Does it all come down to a small cap effect? Small caps are indeed more frequently prone to underperformance, but there is more to the story. While relative safety can be found in large caps (they deliver higher and more consistent returns than small caps, at the individual stock level), the catch is that most large caps also fail to match the overall market return. Furthermore, large caps are far from synonymous with downside protection: according to a 2016 GSAM study, 25% of the stocks in the Russell 1000 had suffered a permanent loss of capital over the prior 30 years (i.e. lost more than 75% of their value and did not recover to 50% of their original value).
The data on corporate longevity tells a similarly grim picture. While we are spellbound by stories of the latest unicorn successes and heroic entrepreneurs on their way to interstellar travels, we tend to forget the more prosaic reality that individual common stocks have rather short lives in the US: seven years being the median life expectancy, if history is any guide. And for the higher profile companies, the 90th percentile, the listed life span remains a modest 27 years (yes, some of them are acquired or split, but many end up in the graveyard of failed corporations – so much for DCF models assuming “permanent growth”). Incidentally, Fortune 500 companies don’t fare much better, lasting 16 years of age on average.
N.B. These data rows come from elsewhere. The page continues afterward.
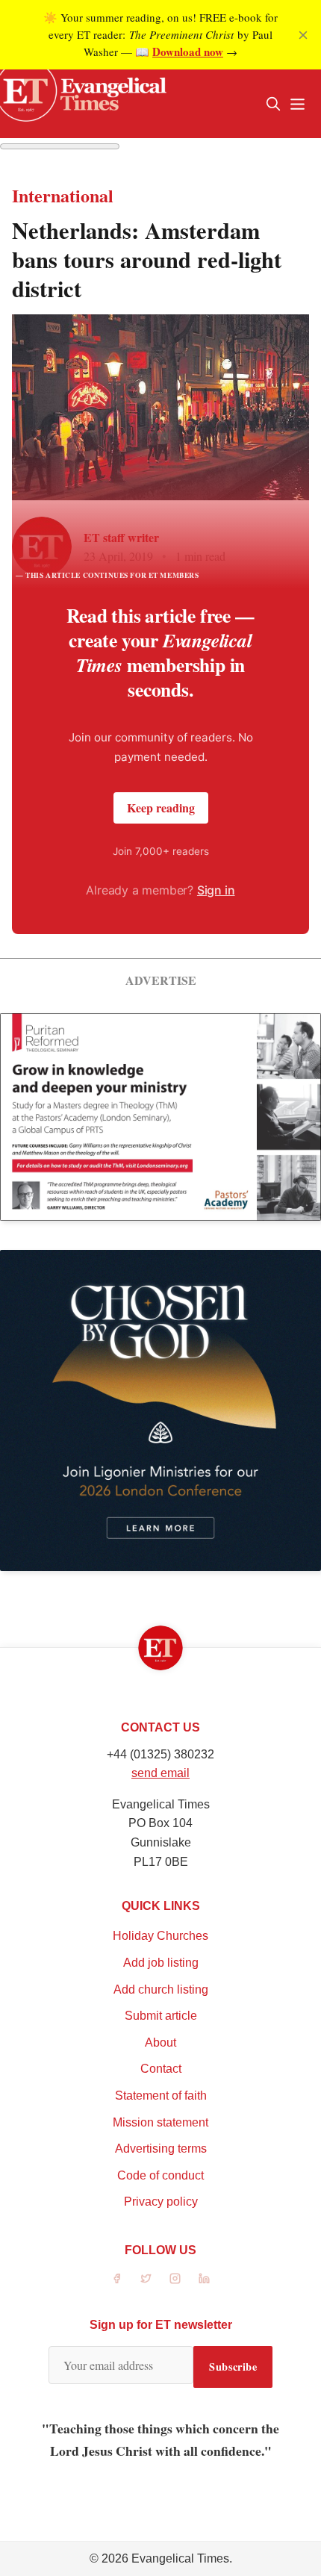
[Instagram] (175, 2278)
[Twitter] (146, 2278)
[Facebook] (116, 2278)
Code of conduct (160, 2175)
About (160, 2042)
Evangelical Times (180, 2558)
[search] (273, 104)
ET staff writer (121, 537)
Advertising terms (161, 2148)
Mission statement (160, 2122)
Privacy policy (161, 2201)
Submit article (161, 2015)
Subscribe (233, 2366)
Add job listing (161, 1962)
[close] (303, 35)
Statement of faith (161, 2095)
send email (160, 1773)
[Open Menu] (297, 104)
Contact (160, 2068)
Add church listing (160, 1989)
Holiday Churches (160, 1935)
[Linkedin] (204, 2278)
It is commonly understood that returns in the VC world are driven by fat tails, meaning lots of losers and a few extreme winners. The reality of the broader stock market is in fact not so different. Facing such daunting odds, is it actually worth it for investors to hunt for potentially life-changing superstocks? A portfolio of 25 stocks still has a 64% chance of underperforming the total market, and statistically speaking, it would take at least several hundreds of stocks in a portfolio to be fairly certain of matching market returns. Should one still try to find the needle in the haystack, then, or just give up stock picking and buy the whole haystack, as John Bogle once quipped?
The issue with superstocks is that most of the value is created early. Often in capex-light, highly competitive industries, spotting the next long-term winner from other promising small & mid caps is a challenging endeavour, to make an understatement. Paradoxically, while at the individual level, the best returns come from stocks that almost always look overvalued, buying expensive stocks as a group is unlikely to do wonders for our portfolios. To make things worse, buying the right stock is not enough: investors also have to hold them through thick and thin.
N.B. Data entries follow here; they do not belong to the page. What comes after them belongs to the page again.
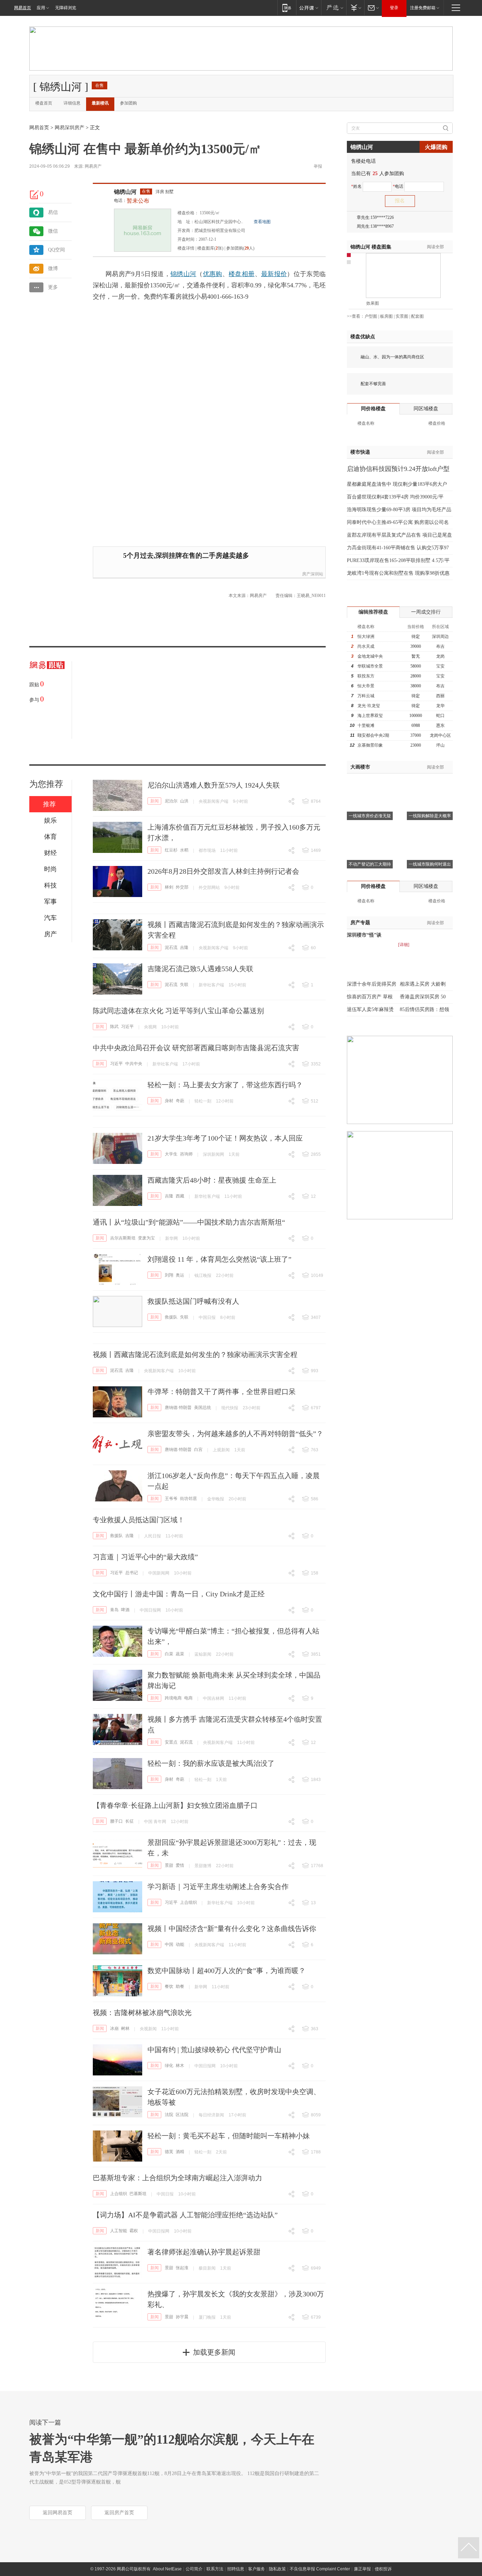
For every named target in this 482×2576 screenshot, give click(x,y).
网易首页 (22, 7)
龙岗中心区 (440, 735)
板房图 (386, 316)
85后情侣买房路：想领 (424, 1009)
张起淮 (182, 2267)
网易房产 (93, 166)
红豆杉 (171, 850)
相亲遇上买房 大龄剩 (423, 984)
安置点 (171, 1742)
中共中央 (133, 1063)
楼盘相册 (241, 273)
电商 (188, 1698)
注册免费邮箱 (422, 7)
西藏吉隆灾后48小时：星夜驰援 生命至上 (211, 1180)
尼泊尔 (171, 801)
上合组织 (188, 1902)
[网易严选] (333, 7)
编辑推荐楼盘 (373, 612)
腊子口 (116, 1821)
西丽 (440, 695)
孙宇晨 (182, 2316)
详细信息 (72, 103)
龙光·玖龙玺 (368, 705)
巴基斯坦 (137, 2193)
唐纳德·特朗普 (178, 1407)
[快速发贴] (34, 194)
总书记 (131, 1572)
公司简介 (194, 2568)
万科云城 (365, 695)
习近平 (127, 1026)
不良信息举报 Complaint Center (320, 2568)
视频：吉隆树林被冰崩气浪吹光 (142, 2012)
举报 (318, 166)
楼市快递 (360, 452)
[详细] (403, 944)
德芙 (169, 2151)
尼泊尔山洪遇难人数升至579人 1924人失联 (213, 785)
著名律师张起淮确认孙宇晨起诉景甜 (203, 2252)
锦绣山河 (125, 192)
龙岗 (440, 656)
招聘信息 (235, 2568)
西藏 (180, 1196)
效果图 (372, 303)
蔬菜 (180, 1653)
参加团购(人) (240, 248)
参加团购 (128, 103)
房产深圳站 (312, 574)
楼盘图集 (370, 247)
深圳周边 (440, 636)
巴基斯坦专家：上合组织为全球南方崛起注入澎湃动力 (177, 2178)
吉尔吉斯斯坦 (122, 1238)
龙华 (440, 705)
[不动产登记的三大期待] (370, 830)
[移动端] (286, 7)
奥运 (180, 1275)
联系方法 (214, 2568)
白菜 (169, 1653)
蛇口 (440, 715)
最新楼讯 (100, 103)
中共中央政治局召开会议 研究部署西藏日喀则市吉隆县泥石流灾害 (196, 1048)
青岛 (114, 1609)
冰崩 (114, 2028)
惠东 (440, 725)
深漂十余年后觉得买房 (371, 984)
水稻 (184, 850)
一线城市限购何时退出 (430, 864)
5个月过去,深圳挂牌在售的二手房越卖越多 (186, 555)
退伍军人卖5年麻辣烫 (370, 1009)
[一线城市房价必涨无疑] (370, 782)
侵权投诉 (383, 2568)
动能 (180, 1944)
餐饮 (169, 1986)
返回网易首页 (57, 2512)
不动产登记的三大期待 (370, 864)
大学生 (171, 1154)
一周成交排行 (426, 612)
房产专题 (360, 922)
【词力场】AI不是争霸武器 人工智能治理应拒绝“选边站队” (185, 2215)
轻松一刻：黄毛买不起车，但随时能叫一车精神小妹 (228, 2136)
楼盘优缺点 (362, 336)
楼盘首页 (43, 103)
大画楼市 (360, 767)
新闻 (154, 801)
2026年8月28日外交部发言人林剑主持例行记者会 (223, 871)
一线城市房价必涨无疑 (370, 815)
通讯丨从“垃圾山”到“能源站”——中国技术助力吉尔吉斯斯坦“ (189, 1222)
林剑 (169, 887)
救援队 (171, 1317)
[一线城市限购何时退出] (430, 830)
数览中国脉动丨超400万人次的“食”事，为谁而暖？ (226, 1970)
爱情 (180, 1865)
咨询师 (186, 1154)
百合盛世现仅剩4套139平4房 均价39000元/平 (395, 497)
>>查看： (355, 316)
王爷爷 (171, 1498)
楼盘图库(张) (210, 248)
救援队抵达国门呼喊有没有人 (193, 1301)
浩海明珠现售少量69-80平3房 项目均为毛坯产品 (399, 509)
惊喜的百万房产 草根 (370, 996)
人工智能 (118, 2230)
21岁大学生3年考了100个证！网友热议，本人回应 (225, 1138)
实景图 (402, 316)
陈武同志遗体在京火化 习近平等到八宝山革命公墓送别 (178, 1011)
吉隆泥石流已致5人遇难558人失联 (200, 969)
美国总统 (202, 1407)
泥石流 (171, 947)
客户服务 (256, 2568)
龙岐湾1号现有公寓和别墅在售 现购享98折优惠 (398, 573)
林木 (180, 2065)
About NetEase (167, 2568)
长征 (129, 1821)
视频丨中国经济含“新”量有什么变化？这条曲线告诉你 (231, 1928)
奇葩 (180, 1100)
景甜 (169, 1865)
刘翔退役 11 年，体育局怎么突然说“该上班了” (219, 1259)
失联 (184, 984)
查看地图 (262, 221)
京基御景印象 (370, 745)
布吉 (440, 646)
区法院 (182, 2114)
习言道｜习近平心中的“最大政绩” (145, 1557)
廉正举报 (362, 2568)
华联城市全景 (370, 666)
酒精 (180, 2151)
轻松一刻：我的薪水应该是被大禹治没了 (211, 1763)
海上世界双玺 (370, 715)
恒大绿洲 (365, 636)
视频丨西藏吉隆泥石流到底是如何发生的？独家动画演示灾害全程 (195, 1354)
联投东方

In hindsight, it would be easy to poke fun at a 1999 Barron’s article titled “Amazon Dot Bomb” (spoiler: Bezos is ‘in essence a middleman, and he will likely be outflanked by companies that sell their wares directly to consumers’), or wonder how institutionals could snub the Google IPO (‘how will a free search engine ever make money?’). Yet investor concerns regarding the sustainability of the tech firms’ business models were perfectly legitimate at the time.
Regardless of the strategy they choose to pursue, investors would be wise to remember rule number one. As Seth Klarman commented in Margin of Safety, “I too believe that avoiding loss should be the primary goal of every investor. This does not mean that investors should never incur the risk of any loss at all. Rather “don’t lose money” means that over several years an investment portfolio should not be exposed to appreciable loss of principal.”